Ingestion modes
Snapshot, Delta, Historical, CDC, and Stored Procedure — when to use each.
Every object you sync — every artifact — carries one ingestion mode. It's the most important choice you make per table, because it decides how rows land in the target and how the next run behaves. You set it per artifact, so a single pipeline can mix modes freely.
There are five: Snapshot, Delta, Historical, CDC, and Stored Procedure.
The five modes at a glance
| Mode | How it writes | Best for | Key options |
|---|---|---|---|
| Snapshot | Truncate and reload the whole table every run | Small reference and dimension tables | Snapshot retention |
| Delta | Upsert new and changed rows, matched on merge keys | Operational data that grows over time | Watermark column, Merge keys, Backload, Detect deletes |
| Historical | Append new rows; existing rows are never touched | Event streams, time-series, ledgers | Append-only |
| CDC | Apply inserts, updates, and deletes from the source log | Sources with transaction-log access | Log-based capture |
| Stored Procedure | Run a stored procedure on the source to produce the data | Sources where a proc owns extraction | Source-defined logic |
Snapshot — full refresh every run
Snapshot replaces the target table on every run with a fresh copy of the source. Because it truncates and reloads, it's dup-safe by construction — you can't accumulate duplicate rows no matter how often it runs.
Use it for small, slow-changing tables: lookups, dimensions, reference data. It needs no watermark. The one option it exposes is snapshot retention, which controls how prior snapshots are kept.
It's the simplest mode to reason about and impossible to get duplicates from. The only cost is rereading everything each run, which is fine until the table gets large.
Delta — incremental upsert
Delta is the workhorse for data that grows. Each run reads only the rows newer than the last successful run, using a watermark column (typically something like modified_date or an auto-incrementing id), then upserts them — inserting new rows and updating existing ones matched on your merge keys.
Its options:
- Watermark column — the field used to find new and changed rows.

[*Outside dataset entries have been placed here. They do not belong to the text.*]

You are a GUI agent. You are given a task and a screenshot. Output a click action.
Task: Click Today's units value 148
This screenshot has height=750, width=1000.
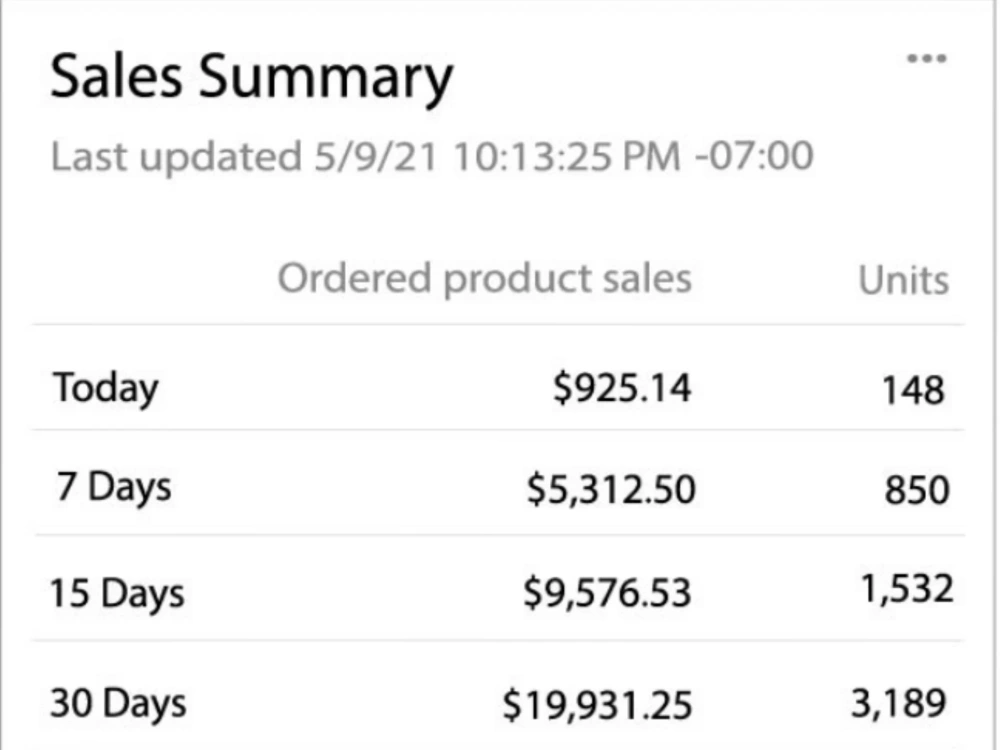[x=913, y=390]
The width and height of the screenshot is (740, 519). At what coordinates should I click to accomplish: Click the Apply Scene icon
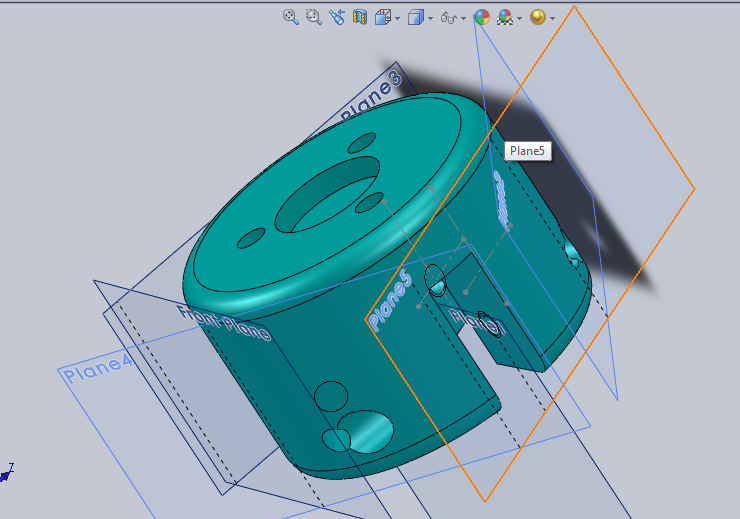coord(506,17)
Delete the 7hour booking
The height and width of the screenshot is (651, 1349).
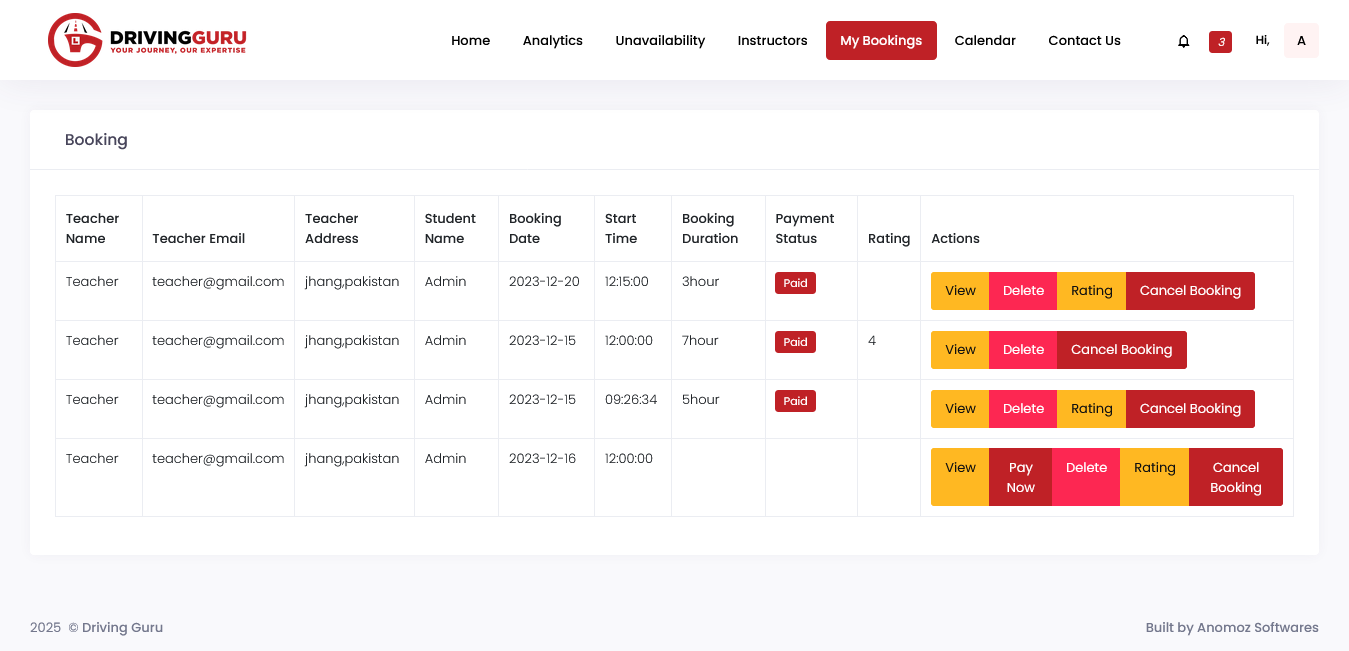[1023, 350]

- Merge keys — the column(s) that identify a row so updates land on the right record.
- Backload N days — re-pull the last N days on each run to catch late-arriving edits.

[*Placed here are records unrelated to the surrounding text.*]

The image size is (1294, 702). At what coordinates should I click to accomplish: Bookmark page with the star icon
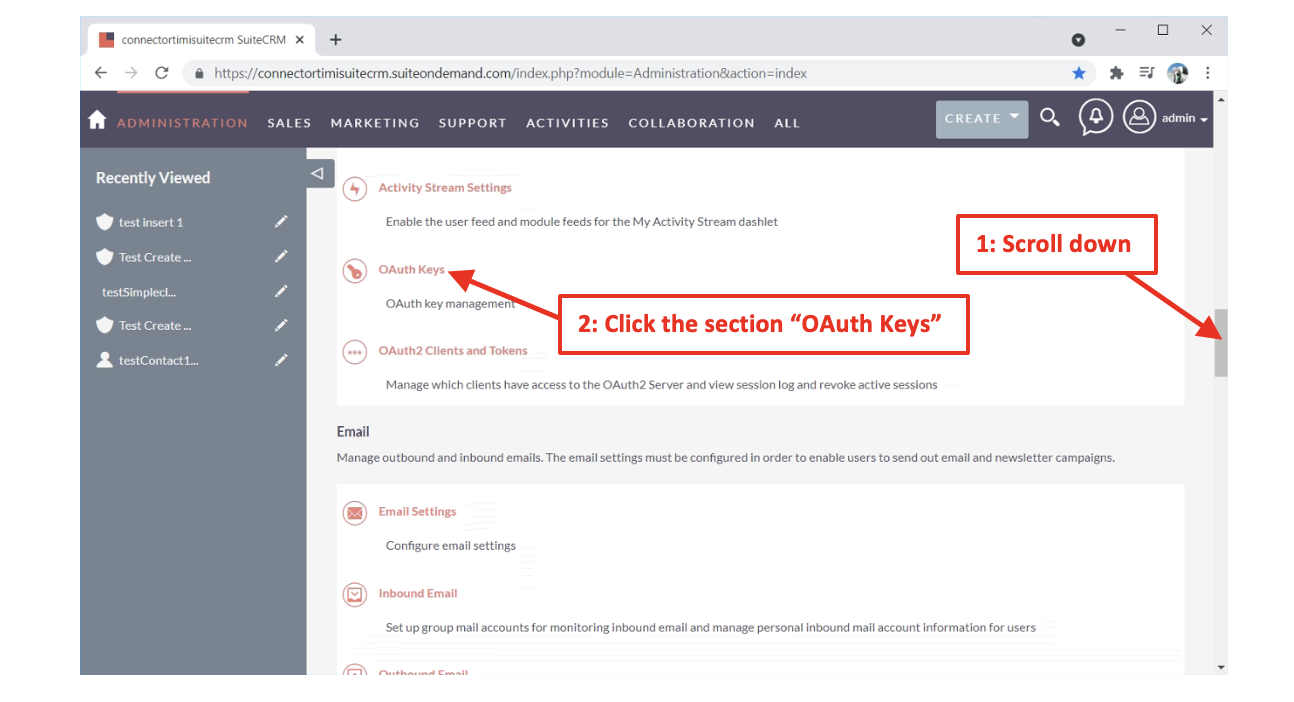(1079, 73)
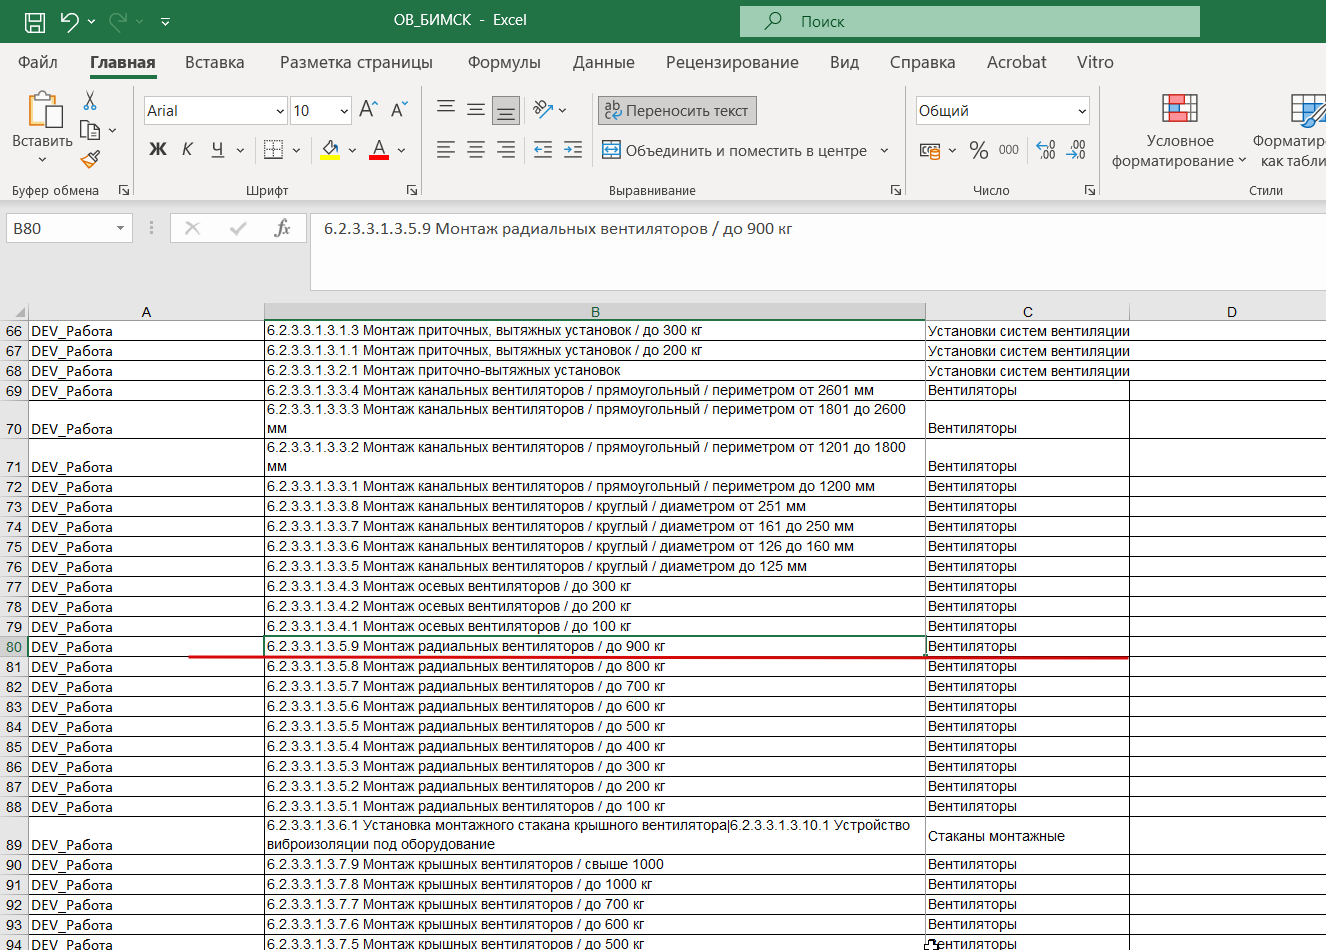Expand the Общий number format dropdown
Screen dimensions: 1326x950
[x=1082, y=111]
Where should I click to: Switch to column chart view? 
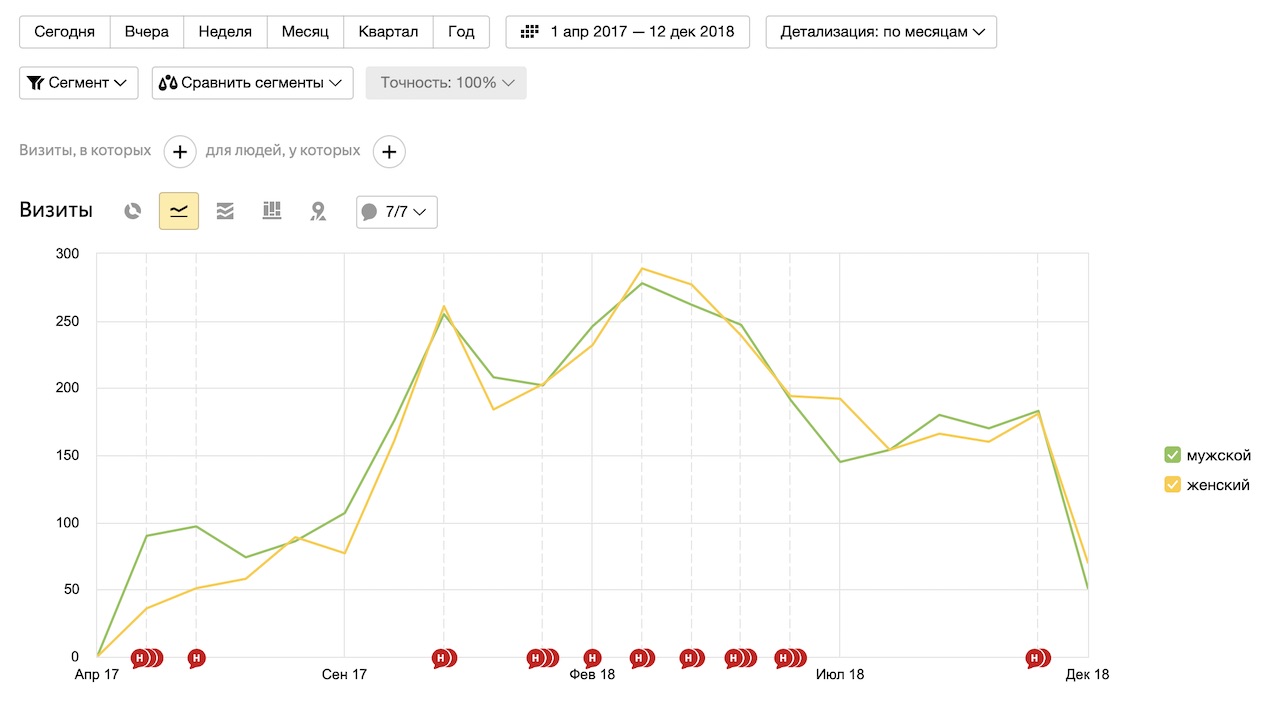(272, 211)
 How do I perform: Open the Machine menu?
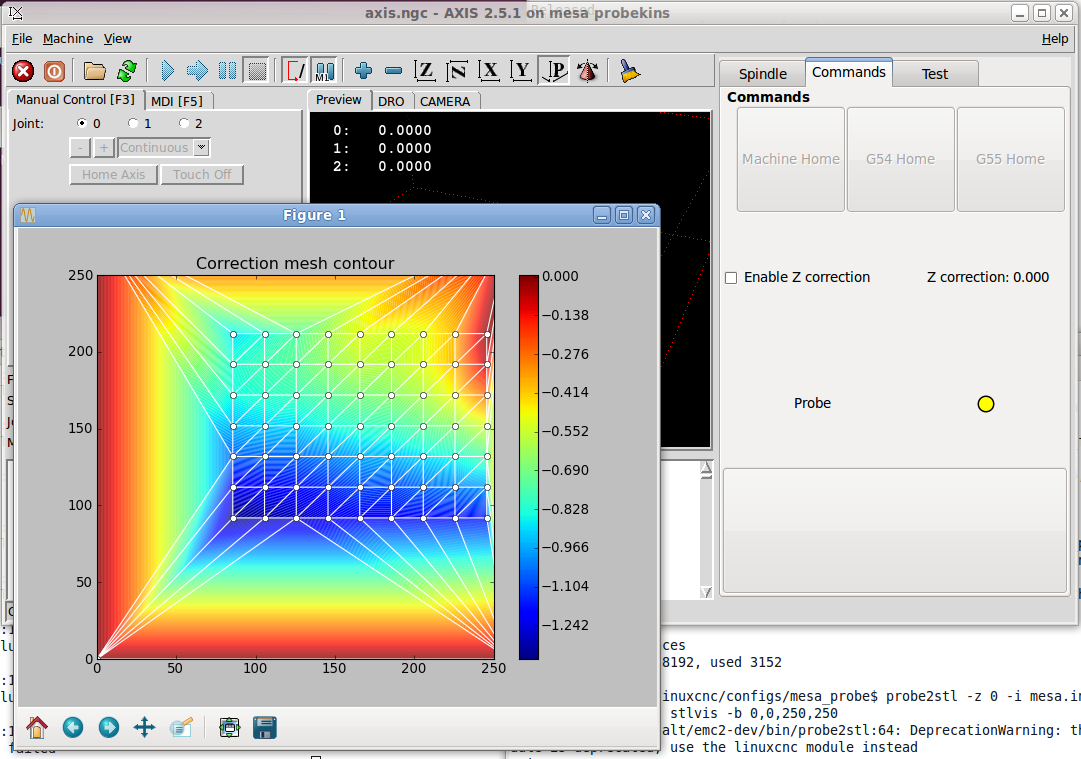68,38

- Detect deletes — also reflect rows that disappeared from the source.
If the source's modified_date only updates on insert (not on update), Delta will miss your edits. Verify it first: change one row and confirm the next run picks it up.
Historical — append-only
Historical treats the target as an append-only ledger: each run adds new rows, and existing rows are never updated or deleted. That makes it a natural fit for event streams, time-series, and audit logs where history is the point.
The mode picker also describes Historical as a one-time full load that auto-disables after it completes successfully, while the artifact card frames it as an append-only ledger. Keep the append-only mental model — new rows in, nothing rewritten — and confirm the behavior on your first run.
CDC — change data capture
CDC reads inserts, updates, and deletes directly from the source's transaction log rather than re-querying tables. It's the most accurate way to mirror a fast-changing source and the lightest on the source itself, but it requires log access and is only available on supported sources (for example, MSSQL).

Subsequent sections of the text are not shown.